Koordinator Bapeten, Anggoro Sepilangso menambahkan, penyusunan KLHS merupakan prasyarat penting sebelum pemerintah mengesahkan kebijakan, rencana, dan program terkait PLTN. Dalam Rencana Umum Ketenagalistrikan Nasional (RUKN), pemerintah menargetkan pembangunan PLTN di Sumatera dan Kalimantan dengan kapasitas masing-masing 250 megawatt pada 2034.

“Pembangunan PLTN di Indonesia bisa dilakukan oleh pemerintah, BUMN, atau pihak swasta untuk tujuan komersial, tetapi seluruh prosesnya harus melalui izin dan pengawasan ketat dari Bapeten.
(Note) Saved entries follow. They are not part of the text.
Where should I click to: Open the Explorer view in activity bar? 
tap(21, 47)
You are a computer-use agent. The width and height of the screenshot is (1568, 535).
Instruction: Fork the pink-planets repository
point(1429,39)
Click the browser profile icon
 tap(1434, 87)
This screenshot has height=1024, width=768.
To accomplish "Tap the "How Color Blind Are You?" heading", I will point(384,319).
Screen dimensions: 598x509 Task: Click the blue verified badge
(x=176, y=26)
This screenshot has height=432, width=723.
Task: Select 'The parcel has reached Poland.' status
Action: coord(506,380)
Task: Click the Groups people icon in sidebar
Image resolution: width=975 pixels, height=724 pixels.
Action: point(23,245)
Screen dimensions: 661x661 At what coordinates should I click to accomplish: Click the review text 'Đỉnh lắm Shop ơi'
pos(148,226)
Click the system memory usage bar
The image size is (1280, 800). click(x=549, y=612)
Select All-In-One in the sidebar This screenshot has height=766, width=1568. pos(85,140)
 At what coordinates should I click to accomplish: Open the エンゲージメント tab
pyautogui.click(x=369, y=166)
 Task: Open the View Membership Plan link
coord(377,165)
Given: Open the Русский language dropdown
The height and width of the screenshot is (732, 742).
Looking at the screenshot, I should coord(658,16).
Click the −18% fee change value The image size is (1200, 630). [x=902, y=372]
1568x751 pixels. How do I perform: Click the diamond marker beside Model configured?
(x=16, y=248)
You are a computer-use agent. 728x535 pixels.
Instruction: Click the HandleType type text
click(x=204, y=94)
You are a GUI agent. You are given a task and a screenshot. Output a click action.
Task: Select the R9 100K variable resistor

Prinsip utamanya adalah keselamatan, keberlanjutan, dan penerimaan publik,” ujar Anggoro.

Melalui kajian ini, Bapeten berharap rencana pembangunan PLTN di Bengkayang dapat memberikan arah kebijakan yang jelas dan berbasis ilmiah.

“Kajian lingkungan bukan hanya formalitas, tapi fondasi untuk memastikan pembangunan yang aman, berkelanjutan, dan diterima masyarakat,” tuturnya. 

Gandeng Brasil
Di sisi lain, Menteri Energi dan Sumber Daya Mineral (ESDM) Bahlil Lahadalia menjajaki potensi kerja sama nuklir dengan Brasil, terkait dengan rencana pembangunan pembangkit listrik tenaga nuklir (PLTN).

“Kemarin saya tanda tangan MoU (nota kesepahaman), termasuk di dalamnya adalah dijajaki kemungkinan kerja sama nuklir,” kata Bahlil ketika dijumpai setelah Upacara Hari Jadi Pertambangan dan Energi yang digelar di Monumen Nasional (Monas), Jakarta, Jumat (24/10). 

Bahlil melirik potensi uranium yang terdapat di Brasil. Lebih dari itu, sejumlah pembangkit listrik di Brasil juga sudah menggunakan nuklir.

“Jadi, sifatnya kami menjajaki. Kalau untuk metanol, etanol, kami saling bertukar pandangan dan saling pelajari. Saling mendukung,” ucapnya.

Pada Kamis (23/10), Indonesia dan Brasil memperkuat kerja sama bilateral di sektor minyak dan gas bumi (migas), energi terbarukan, modernisasi jaringan, sumber daya mineral, serta pengembangan kapasitas sumber daya manusia (SDM) yang diresmikan melalui penandatanganan nota kesepahaman (MoU) dengan Brasil. 

MoU ESDM ditandatangani secara resmi oleh Menteri ESDM RI Bahlil Lahadalia dan Menteri Pertambangan dan Energi Brasil Y M Alexandre Silveira yang disaksikan langsung oleh kedua kepala negara.

Pengalaman Brasil, yang sebagian besar pasokan listriknya berasal dari energi rendah karbon, dinilai sangat relevan bagi Indonesia. Kolaborasi itu juga merupakan tindak lanjut dari kunjungan kenegaraan Presiden Prabowo Subianto ke Brasil pada Juli 2025 lalu.